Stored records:
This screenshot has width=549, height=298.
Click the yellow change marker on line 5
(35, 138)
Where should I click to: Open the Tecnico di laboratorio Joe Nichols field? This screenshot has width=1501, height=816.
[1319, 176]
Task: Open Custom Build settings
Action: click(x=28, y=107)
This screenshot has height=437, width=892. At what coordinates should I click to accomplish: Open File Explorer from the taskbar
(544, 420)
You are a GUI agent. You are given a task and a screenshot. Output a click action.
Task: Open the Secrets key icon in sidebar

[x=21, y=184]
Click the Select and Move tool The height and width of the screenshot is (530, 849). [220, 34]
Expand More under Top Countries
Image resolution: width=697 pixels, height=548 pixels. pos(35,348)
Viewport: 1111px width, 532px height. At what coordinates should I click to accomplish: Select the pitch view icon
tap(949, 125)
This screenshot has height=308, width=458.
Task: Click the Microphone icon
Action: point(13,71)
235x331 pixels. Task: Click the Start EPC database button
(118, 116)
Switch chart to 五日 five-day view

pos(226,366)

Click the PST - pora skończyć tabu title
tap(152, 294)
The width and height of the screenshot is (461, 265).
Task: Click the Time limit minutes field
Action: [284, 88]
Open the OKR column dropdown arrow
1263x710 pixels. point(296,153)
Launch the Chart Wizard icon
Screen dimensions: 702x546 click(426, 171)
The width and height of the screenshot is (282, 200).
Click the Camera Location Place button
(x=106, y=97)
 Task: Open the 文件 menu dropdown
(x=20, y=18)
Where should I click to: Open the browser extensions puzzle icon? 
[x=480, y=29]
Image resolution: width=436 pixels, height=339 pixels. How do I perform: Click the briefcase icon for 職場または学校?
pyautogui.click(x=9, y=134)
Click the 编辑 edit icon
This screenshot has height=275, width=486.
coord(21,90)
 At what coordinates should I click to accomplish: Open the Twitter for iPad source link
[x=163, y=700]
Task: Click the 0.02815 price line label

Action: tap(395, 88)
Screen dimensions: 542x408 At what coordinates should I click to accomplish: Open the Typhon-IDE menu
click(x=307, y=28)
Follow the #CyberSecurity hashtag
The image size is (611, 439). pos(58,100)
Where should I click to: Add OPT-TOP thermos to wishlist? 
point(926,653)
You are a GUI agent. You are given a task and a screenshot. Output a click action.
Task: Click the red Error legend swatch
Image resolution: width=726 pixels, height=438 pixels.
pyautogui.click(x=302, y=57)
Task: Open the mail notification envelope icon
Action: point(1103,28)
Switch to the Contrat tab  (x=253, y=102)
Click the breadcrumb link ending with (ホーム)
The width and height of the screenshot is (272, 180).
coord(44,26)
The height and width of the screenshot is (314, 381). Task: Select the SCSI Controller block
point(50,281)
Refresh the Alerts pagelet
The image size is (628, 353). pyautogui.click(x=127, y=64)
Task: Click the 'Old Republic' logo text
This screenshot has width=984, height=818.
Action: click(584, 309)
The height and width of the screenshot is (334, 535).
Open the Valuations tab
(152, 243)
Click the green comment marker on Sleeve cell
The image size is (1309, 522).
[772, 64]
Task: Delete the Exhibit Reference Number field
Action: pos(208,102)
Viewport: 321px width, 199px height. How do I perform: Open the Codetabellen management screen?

YOUR INSTRUCTIONS:
Render the whole set of entries again, exactly as given.

WRITTEN RESPONSE:
This screenshot has width=549, height=298.
Click the yellow change marker on line 5
(35, 138)
Where should I click to: Open the Tecnico di laboratorio Joe Nichols field? This screenshot has width=1501, height=816.
[1319, 176]
Task: Open Custom Build settings
Action: click(x=28, y=107)
This screenshot has height=437, width=892. At what coordinates should I click to accomplish: Open File Explorer from the taskbar
(544, 420)
You are a GUI agent. You are given a task and a screenshot. Output a click action.
Task: Open the Secrets key icon in sidebar

[x=21, y=184]
Click the Select and Move tool The height and width of the screenshot is (530, 849). [220, 34]
Expand More under Top Countries
Image resolution: width=697 pixels, height=548 pixels. pos(35,348)
Viewport: 1111px width, 532px height. At what coordinates should I click to accomplish: Select the pitch view icon
tap(949, 125)
This screenshot has height=308, width=458.
Task: Click the Microphone icon
Action: point(13,71)
235x331 pixels. Task: Click the Start EPC database button
(118, 116)
Switch chart to 五日 five-day view

pos(226,366)

Click the PST - pora skończyć tabu title
tap(152, 294)
The width and height of the screenshot is (461, 265).
Task: Click the Time limit minutes field
Action: [284, 88]
Open the OKR column dropdown arrow
1263x710 pixels. point(296,153)
Launch the Chart Wizard icon
Screen dimensions: 702x546 click(426, 171)
The width and height of the screenshot is (282, 200).
Click the Camera Location Place button
(x=106, y=97)
 Task: Open the 文件 menu dropdown
(x=20, y=18)
Where should I click to: Open the browser extensions puzzle icon? 
[x=480, y=29]
Image resolution: width=436 pixels, height=339 pixels. How do I perform: Click the briefcase icon for 職場または学校?
pyautogui.click(x=9, y=134)
Click the 编辑 edit icon
This screenshot has height=275, width=486.
coord(21,90)
 At what coordinates should I click to accomplish: Open the Twitter for iPad source link
[x=163, y=700]
Task: Click the 0.02815 price line label

Action: tap(395, 88)
Screen dimensions: 542x408 At what coordinates should I click to accomplish: Open the Typhon-IDE menu
click(x=307, y=28)
Follow the #CyberSecurity hashtag
The image size is (611, 439). pos(58,100)
Where should I click to: Add OPT-TOP thermos to wishlist? 
point(926,653)
You are a GUI agent. You are given a task and a screenshot. Output a click action.
Task: Click the red Error legend swatch
Image resolution: width=726 pixels, height=438 pixels.
pyautogui.click(x=302, y=57)
Task: Open the mail notification envelope icon
Action: point(1103,28)
Switch to the Contrat tab  (x=253, y=102)
Click the breadcrumb link ending with (ホーム)
The width and height of the screenshot is (272, 180).
coord(44,26)
The height and width of the screenshot is (314, 381). Task: Select the SCSI Controller block
point(50,281)
Refresh the Alerts pagelet
The image size is (628, 353). pyautogui.click(x=127, y=64)
Task: Click the 'Old Republic' logo text
This screenshot has width=984, height=818.
Action: click(584, 309)
The height and width of the screenshot is (334, 535).
Open the Valuations tab
(152, 243)
Click the green comment marker on Sleeve cell
The image size is (1309, 522).
[772, 64]
Task: Delete the Exhibit Reference Number field
Action: pos(208,102)
Viewport: 321px width, 199px height. How do I perform: Open the Codetabellen management screen?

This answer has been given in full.